Jean Blankert Mouélé Moulé, alias « machette », un Gabonais de 27 ans. Condamné à 20 ans de réclusion criminelle pour parricide après avoir tué son père à coups de machette. Le crime a eu lieu à Lébamba, et le procès s’est déroulé à la Cour d’appel judiciaire de Mouila.Après une dispute, l’accusé a violemment agressé son père avec une machette, lui infligeant des coups mortels. Il a également tenté d’agresser son frère cadet. Le mobile exact reste la colère et l’intention de faire taire son frère, suite à une dispute initiale.
Le verdict est tombé à Mouila : Jean Blankert Mouélé Moulé, surnommé « Machette », a été condamné à 20 ans de prison ferme pour le meurtre de son propre père, Jean-Philippe Mouélé Mouélé. Ce jugement met un terme à une affaire qui avait profondément choqué l’opinion publique dans le chef-lieu du département de la Louétsi-Wano. Le jeune homme de 27 ans, malgré les réquisitions du parquet qui demandaient 30 ans de réclusion, devra purger une peine conséquente pour cet acte d’une violence inouïe.

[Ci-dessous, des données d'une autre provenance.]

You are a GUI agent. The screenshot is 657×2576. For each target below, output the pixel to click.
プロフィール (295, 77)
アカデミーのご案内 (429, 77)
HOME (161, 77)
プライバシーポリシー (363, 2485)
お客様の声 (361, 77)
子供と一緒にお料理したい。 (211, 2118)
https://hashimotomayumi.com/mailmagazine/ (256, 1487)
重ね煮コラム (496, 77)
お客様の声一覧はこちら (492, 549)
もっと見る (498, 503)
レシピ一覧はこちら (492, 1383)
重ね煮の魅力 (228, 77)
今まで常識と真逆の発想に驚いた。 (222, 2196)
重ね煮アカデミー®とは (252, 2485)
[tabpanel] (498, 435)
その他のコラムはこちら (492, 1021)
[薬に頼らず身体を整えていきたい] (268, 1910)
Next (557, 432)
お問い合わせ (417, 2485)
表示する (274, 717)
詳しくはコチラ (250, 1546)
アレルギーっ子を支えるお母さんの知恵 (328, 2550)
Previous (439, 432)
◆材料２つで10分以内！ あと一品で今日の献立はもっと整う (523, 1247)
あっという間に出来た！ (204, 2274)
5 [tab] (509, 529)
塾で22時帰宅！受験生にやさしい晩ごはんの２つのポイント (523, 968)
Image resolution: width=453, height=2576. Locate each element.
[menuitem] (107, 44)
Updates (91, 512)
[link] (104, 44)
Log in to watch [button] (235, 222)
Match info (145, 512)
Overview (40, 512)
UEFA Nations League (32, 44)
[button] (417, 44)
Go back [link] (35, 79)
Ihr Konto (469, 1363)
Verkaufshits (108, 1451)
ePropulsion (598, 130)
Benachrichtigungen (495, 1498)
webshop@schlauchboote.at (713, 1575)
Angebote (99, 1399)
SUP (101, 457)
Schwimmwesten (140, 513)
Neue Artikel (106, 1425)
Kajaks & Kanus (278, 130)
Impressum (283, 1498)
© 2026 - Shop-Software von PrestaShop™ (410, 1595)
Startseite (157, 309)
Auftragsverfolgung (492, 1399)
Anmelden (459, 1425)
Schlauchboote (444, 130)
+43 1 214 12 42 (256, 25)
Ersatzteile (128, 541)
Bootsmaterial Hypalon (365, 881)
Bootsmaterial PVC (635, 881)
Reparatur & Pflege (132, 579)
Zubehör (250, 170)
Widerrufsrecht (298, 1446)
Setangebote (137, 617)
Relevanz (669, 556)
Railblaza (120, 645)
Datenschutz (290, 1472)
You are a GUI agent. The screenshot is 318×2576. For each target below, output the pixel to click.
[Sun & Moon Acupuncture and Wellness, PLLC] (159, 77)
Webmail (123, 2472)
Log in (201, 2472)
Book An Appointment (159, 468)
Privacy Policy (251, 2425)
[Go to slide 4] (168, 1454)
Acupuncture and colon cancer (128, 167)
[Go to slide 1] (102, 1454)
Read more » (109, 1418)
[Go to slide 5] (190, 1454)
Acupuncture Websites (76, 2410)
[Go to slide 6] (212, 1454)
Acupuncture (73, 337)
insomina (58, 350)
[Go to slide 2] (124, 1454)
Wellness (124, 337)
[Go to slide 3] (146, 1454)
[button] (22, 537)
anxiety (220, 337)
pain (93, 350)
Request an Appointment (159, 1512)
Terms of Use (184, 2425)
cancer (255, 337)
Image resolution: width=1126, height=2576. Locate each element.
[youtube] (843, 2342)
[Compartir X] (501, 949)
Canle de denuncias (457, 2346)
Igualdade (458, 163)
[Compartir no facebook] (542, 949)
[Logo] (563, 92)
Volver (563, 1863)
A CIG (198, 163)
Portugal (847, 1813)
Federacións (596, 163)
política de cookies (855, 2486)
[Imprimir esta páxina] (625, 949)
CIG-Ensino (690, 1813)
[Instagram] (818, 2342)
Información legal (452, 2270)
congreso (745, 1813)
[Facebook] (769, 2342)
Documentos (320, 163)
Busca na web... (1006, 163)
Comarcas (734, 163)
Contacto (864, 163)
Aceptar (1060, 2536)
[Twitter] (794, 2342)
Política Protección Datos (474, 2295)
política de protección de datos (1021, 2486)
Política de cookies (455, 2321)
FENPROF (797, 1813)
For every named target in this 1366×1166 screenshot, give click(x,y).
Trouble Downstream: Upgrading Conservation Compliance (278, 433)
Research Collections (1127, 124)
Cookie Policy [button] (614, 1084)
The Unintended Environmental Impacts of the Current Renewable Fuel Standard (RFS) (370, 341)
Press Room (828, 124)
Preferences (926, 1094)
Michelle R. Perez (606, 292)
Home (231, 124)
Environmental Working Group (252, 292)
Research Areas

Les faits remontent à la nuit du mardi 4 au 5 septembre 2022, dans le quartier de Makombo à Lébamba. Aux alentours de 23 heures, Jean-Philippe Mouélé Mouélé rentrait d’une veillée mortuaire, ignorant le sombre dessein de son fils. Une dispute a éclaté entre père et fils. Dans un accès de fureur incontrôlable, Jean Blankert Mouélé Moulé a maîtrisé son père avant de s’acharner sur lui à coups de machette. Les coups portés aux tendons, au dos et au thorax ont été fatals, entraînant la mort de la victime sur le coup.
L’horreur ne s’est pas arrêtée là. Dans une tentative désespérée d’étouffer toute dénonciation, le meurtrier s’en est pris ensuite à son frère cadet, Yvan Mouélé. Ce dernier, grièvement blessé, n’a dû sa survie qu’à une intervention chirurgicale d’urgence à l’hôpital de Bongolo.
Lors de l’audience devant la Cour d’appel judiciaire de Mouila, siégeant en session criminelle ordinaire, le procureur général François Bouka Mombo a requis la requalification des faits en homicide volontaire, donc en parricide. Il a souligné la préméditation et la violence des actes, demandant une peine de 30 ans, tout en reconnaissant des circonstances atténuantes. La défense, représentée par Me Mihindou, a plaidé avec ferveur. Finalement, la Cour, présidée par le premier président Alain Georges Moukoko, a reconnu Jean Blankert Mouélé Moulé coupable de parricide et l’a condamné à 20 ans de réclusion criminelle, assortis d’une amende d’un million de francs CFA.